Sunday, August 18, 2024

Eye to eye with popes: Four women are buried in St Peter's Basilica

Visitors wander devoutly through the discreetly lit grottoes beneath St Peter's Basilica. Pius XI, Paul VI, John Paul I - papal tombs wherever you look in the low corridors. 

But no: "Look, a woman! And another one!" two tourists nudge each other. 

"Christina of Sweden" and "Charlotte of Cyprus" are emblazoned in Latin on two rather plain sarcophagi, in close proximity to the burial chapel of Benedict XVI. Two women's tombs in the papal basilica, the world-famous burial place of the Vicars of Christ?

"There are actually four tombs of important Christian women in St Peter's Basilica," explains Pietro Zander, head of the Vatican's cathedral construction workshop. The fact that the grottoes under St Peter's Basilica are the sole final resting place of popes is a tradition that only began with the burial of Pius X in 1914. 

And Charlotte of Cyprus (1444-1487) and Christina of Sweden (1626-1689) had already been lying there for centuries. The tombs of Mary Clementine Stuart (1702-1735) and Matilda of Canossa (1046-1115) can also be found at the top of the basilica; all four are not saints, but they represent important noble families - and a world-historical event.

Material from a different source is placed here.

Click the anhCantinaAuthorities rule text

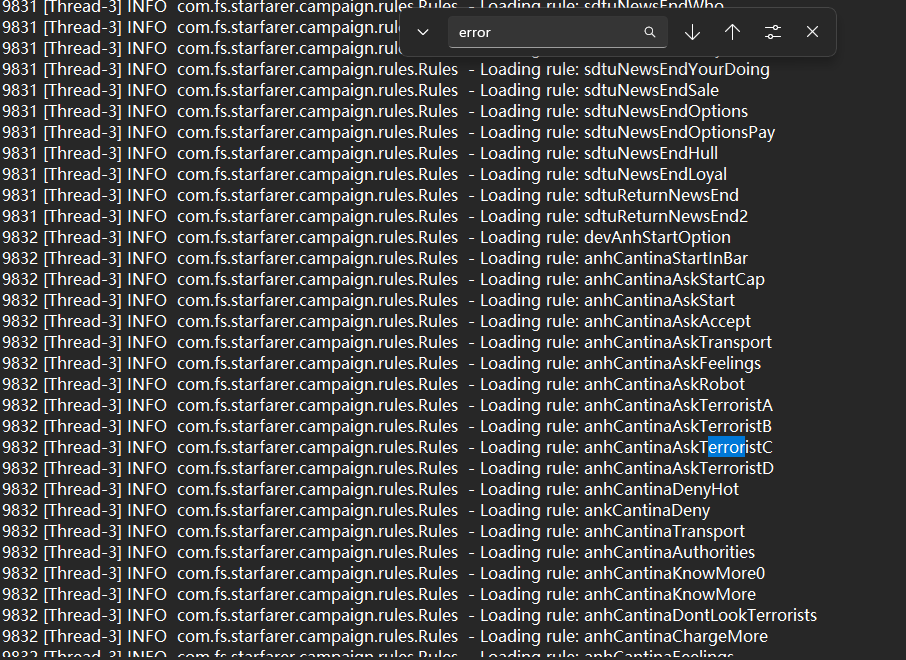tap(669, 552)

Defender of the faith was brought to the papal basilica

"Matilda of Canossa was the great patron saint of the Catholic Church in the Middle Ages," says Pietro Zander. Canossa? Yes, exactly: the "walk to Canossa": in the so-called investiture dispute over the right to appoint bishops, Henry IV had wanted to assert himself against Pope Gregory VII - and was excommunicated, which threatened to cost him all his power. The only way out he saw was to go to the ancestral castle of Margravine Mathilde, where Gregory was a guest.

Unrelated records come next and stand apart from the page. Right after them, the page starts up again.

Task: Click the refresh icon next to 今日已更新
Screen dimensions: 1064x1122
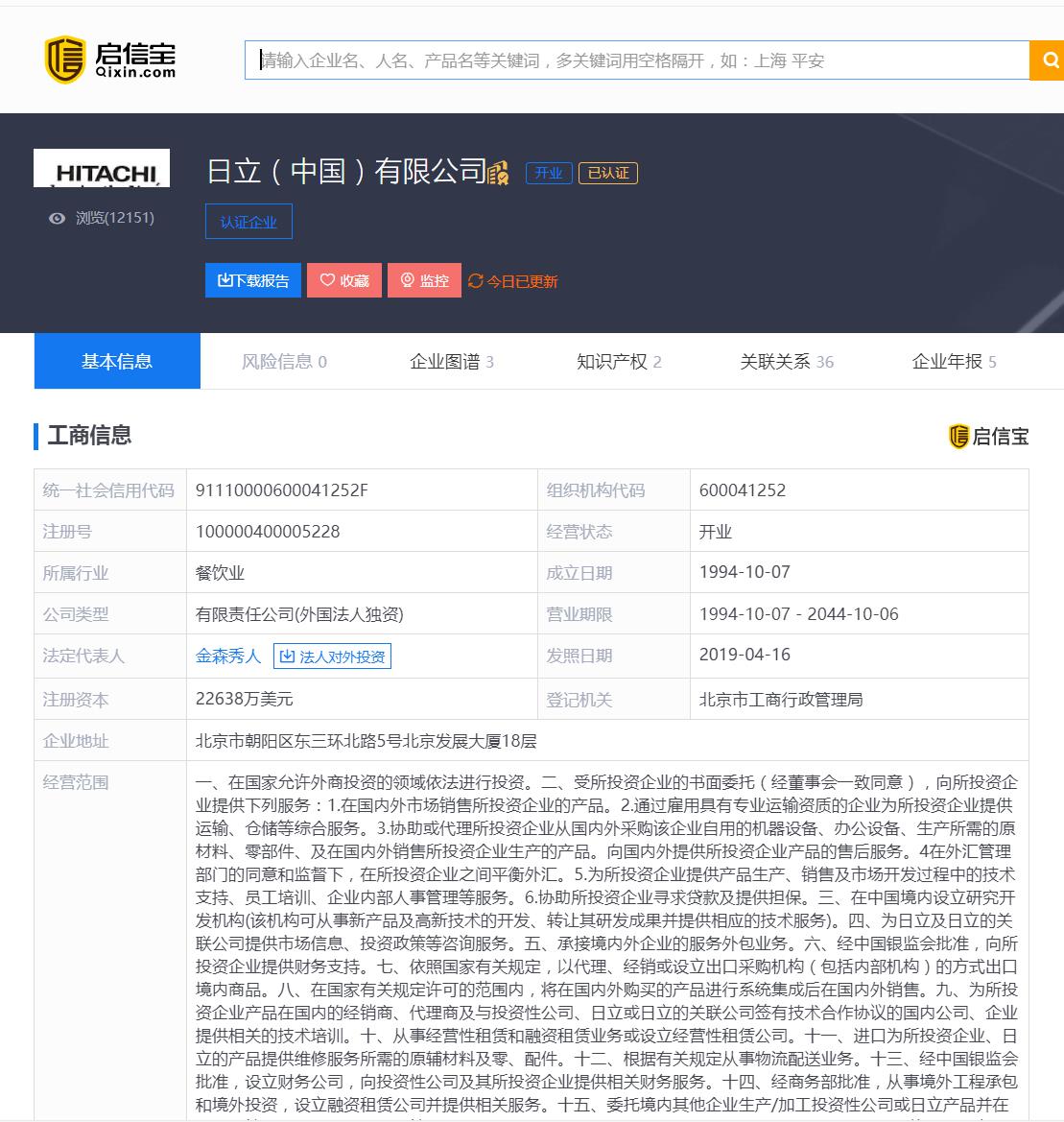Action: pyautogui.click(x=474, y=280)
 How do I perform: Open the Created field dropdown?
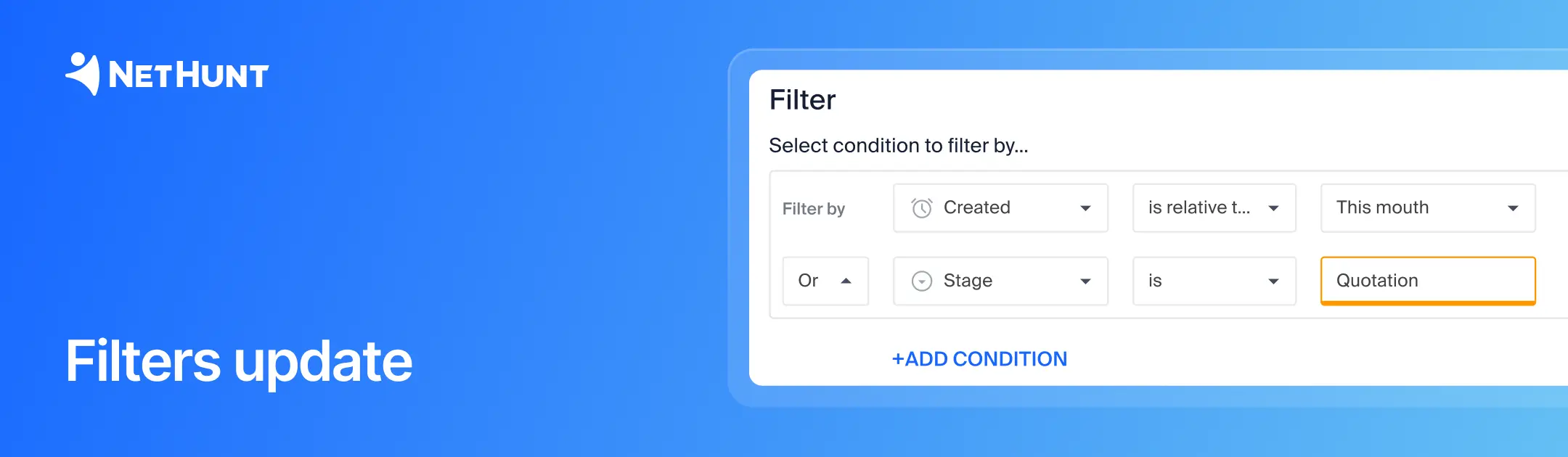1000,208

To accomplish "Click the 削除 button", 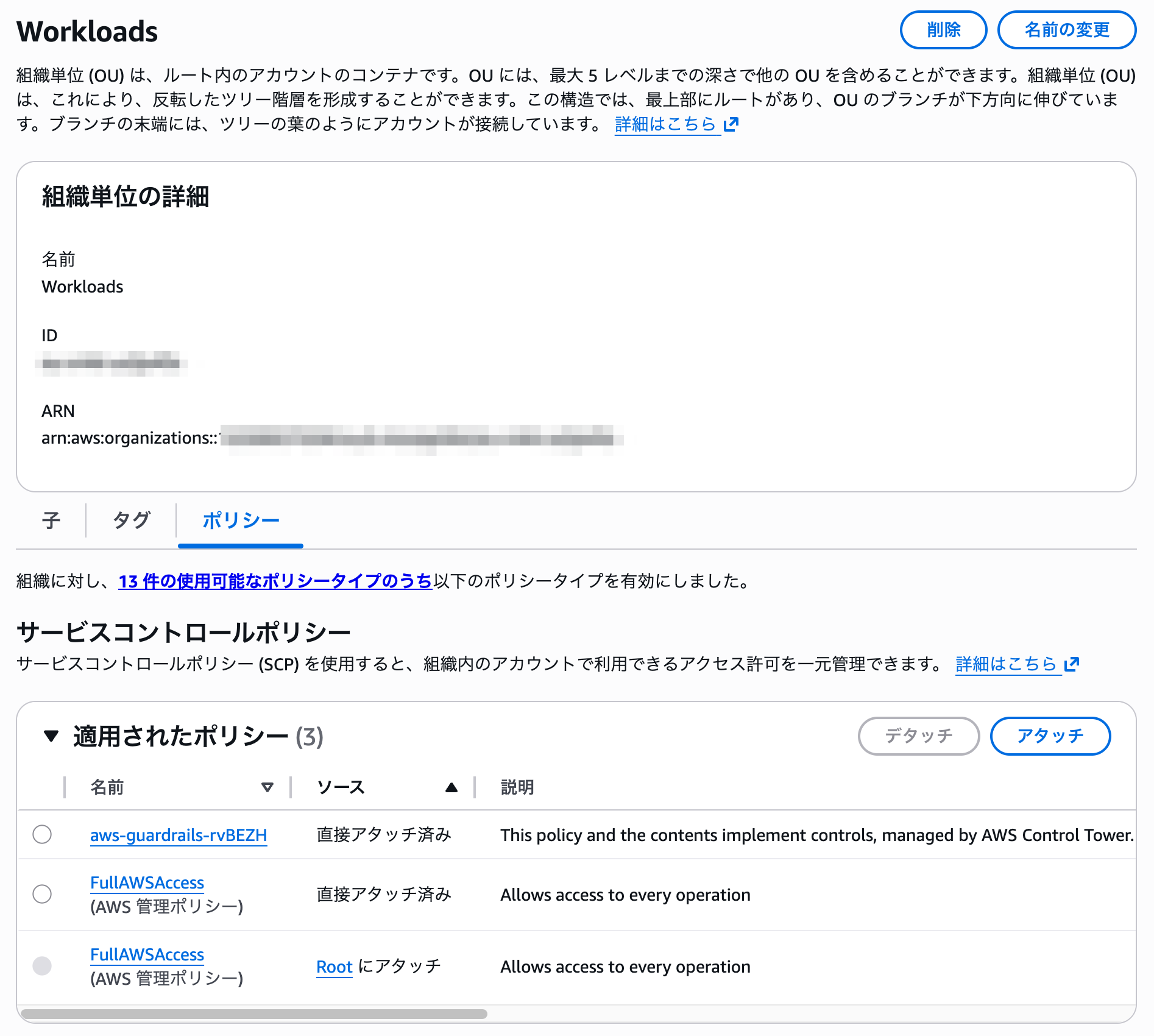I will [943, 30].
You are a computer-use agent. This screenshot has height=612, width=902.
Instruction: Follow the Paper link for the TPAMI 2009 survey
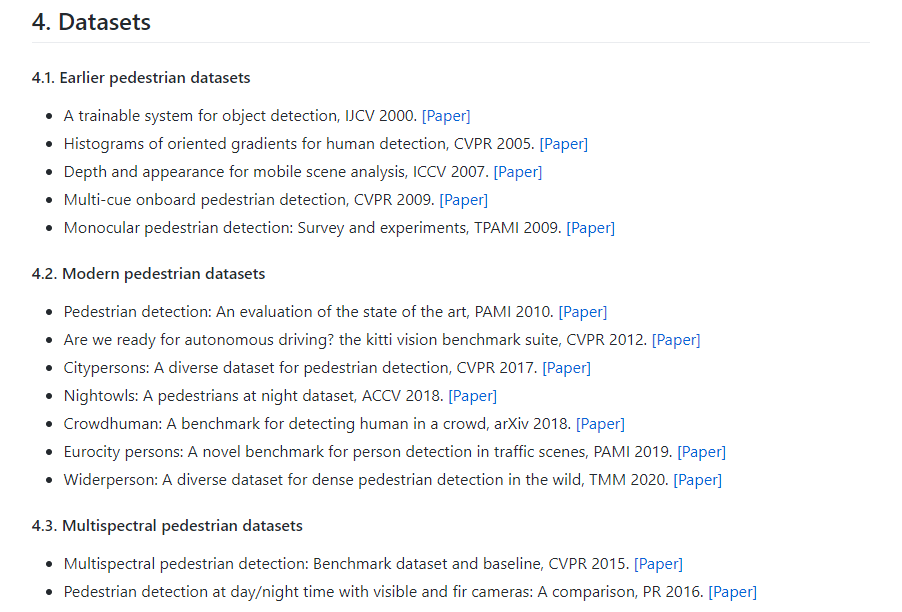point(591,228)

The scene from 1077 is captured on Matilda's tomb relief in the right aisle of St Peter's Basilica: Henry IV kneels in penitential garb before the Pope, while Matilda extends her hand to the king from the right. It was also due to her intercession that Gregory VII lifted the ecclesiastical ban on the German ruler. 

Matilda's statue above the sarcophagus shows her with a sceptre, St Peter's key and the papal crown "tiara". After her death in 1115, she was buried in an abbey near Mantua. However, in 1634, Urban VIII brought the relics of the defender of the faith to the papal basilica.

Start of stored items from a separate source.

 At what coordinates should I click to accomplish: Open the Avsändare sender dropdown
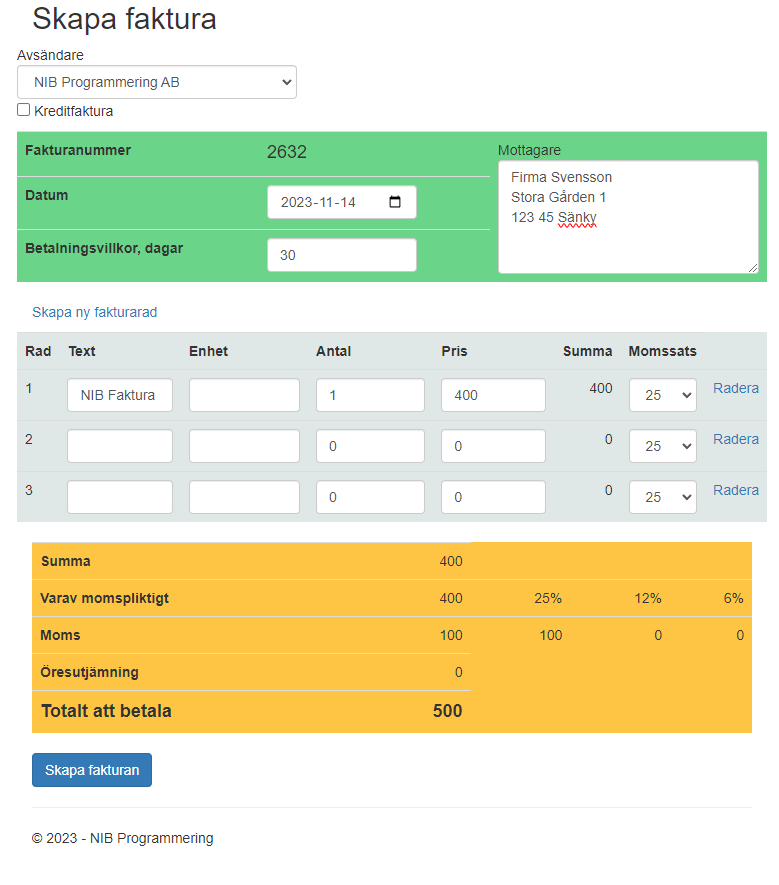tap(157, 82)
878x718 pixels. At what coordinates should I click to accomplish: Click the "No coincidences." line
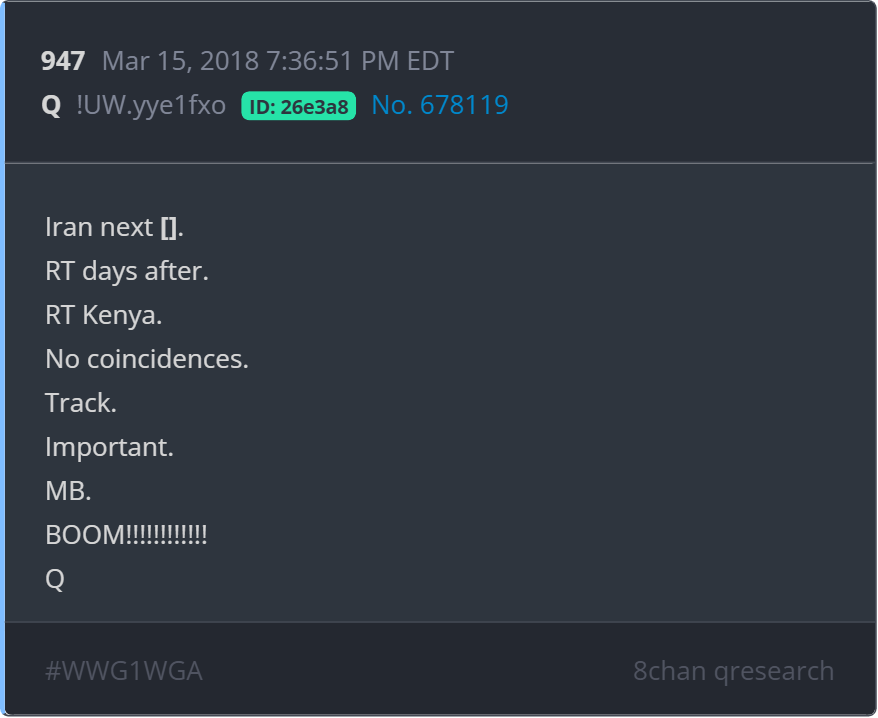[x=147, y=359]
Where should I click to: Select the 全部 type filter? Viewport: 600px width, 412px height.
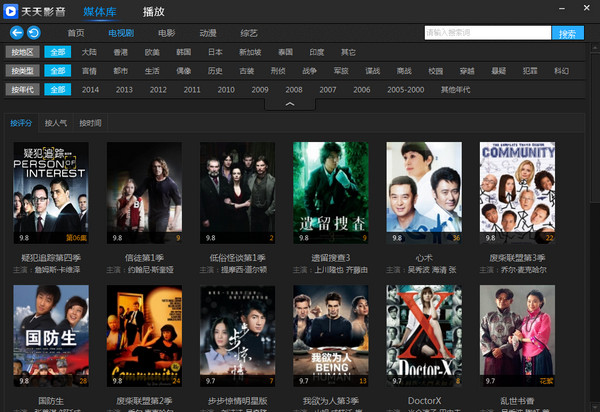tap(58, 71)
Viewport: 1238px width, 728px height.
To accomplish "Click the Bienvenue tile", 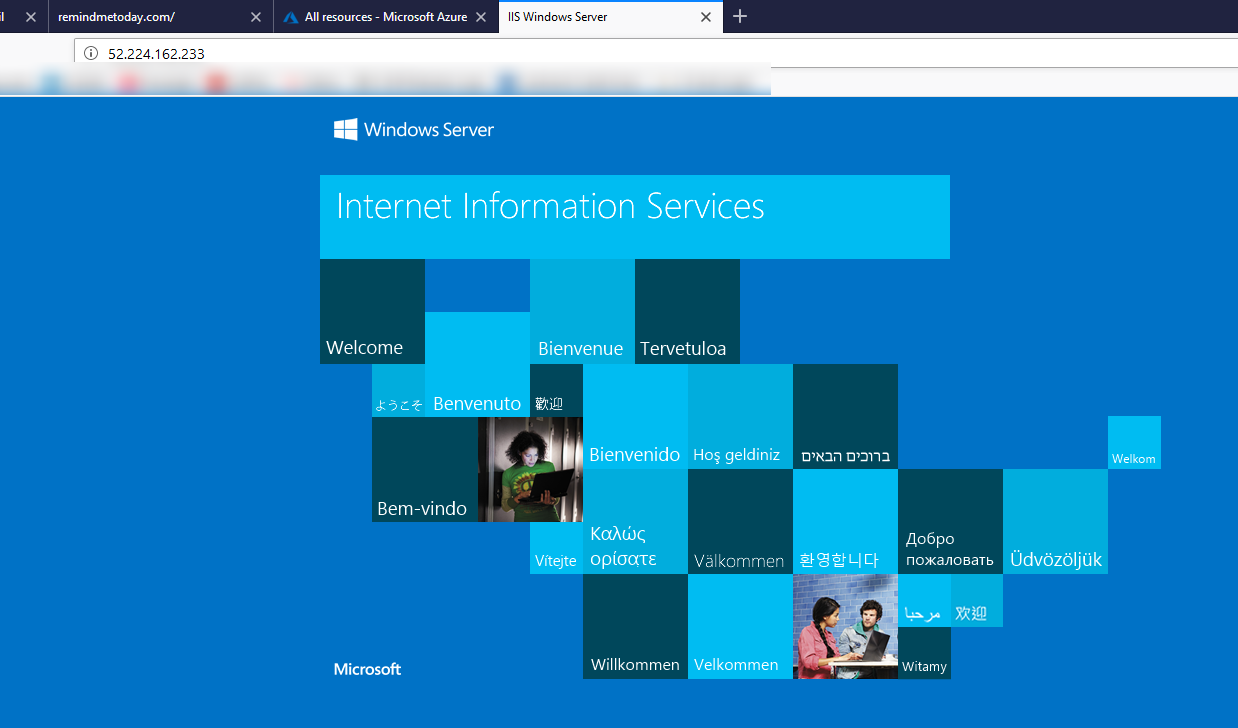I will (x=582, y=311).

Just a few steps away is the monument to Christina of Sweden, whose mortal remains rest in the grottoes. The daughter of King Gustav Adolf II assumed the throne at the age of 18. Ten years later, she abdicated, became a Catholic and fled to Rome in 1655, where the eccentric woman was celebrated as a "trophy of the Counter-Reformation". Her story made it to the big screen - albeit with a great deal of fantasy: in "Queen Christine" (1933), Greta Garbo plays the monarch as a bluestocking in men's clothing.

Christina's memorial shrine in St Peter's Basilica forms an almost perfect triangle together with the monument to Matilda of Canossa and the funerary chapel for John Paul II (1978-2005). The Polish pontiff was reburied there after his canonisation.

The last Stuart queen

Previously, his tomb was in the Vatican Grottoes: Where the German Pope Benedict XVI was laid to rest in early 2023 - again "eye to eye" with the sarcophagi of Christina of Sweden and Charlotte of Lusignan-Savoy, deposed Queen of Cyprus. 

Forced from the throne by her scheming half-brother, abandoned by her husband, impoverished and humiliated, three popes took care of her and honoured her with a royal funeral in the Vatican Grottoes.

The fourth woman buried in St Peter's Basilica also shared a rather sad fate: Maria Clementina, granddaughter of the last Polish King John III Sobieski, married the exiled English pretender to the throne James Francis Edward Stuart (1688-1766), descendant of the legendary Catholic Queen Mary Stuart, in Rome. 

When Maria Clementina died at the age of just 32, Clement XII ordered a funeral service as bombastic as if a pope had died. 

The funerary monument to England's last Catholic titular queen can be found in the left aisle of St Peter's Basilica, directly above the staircase to the dome.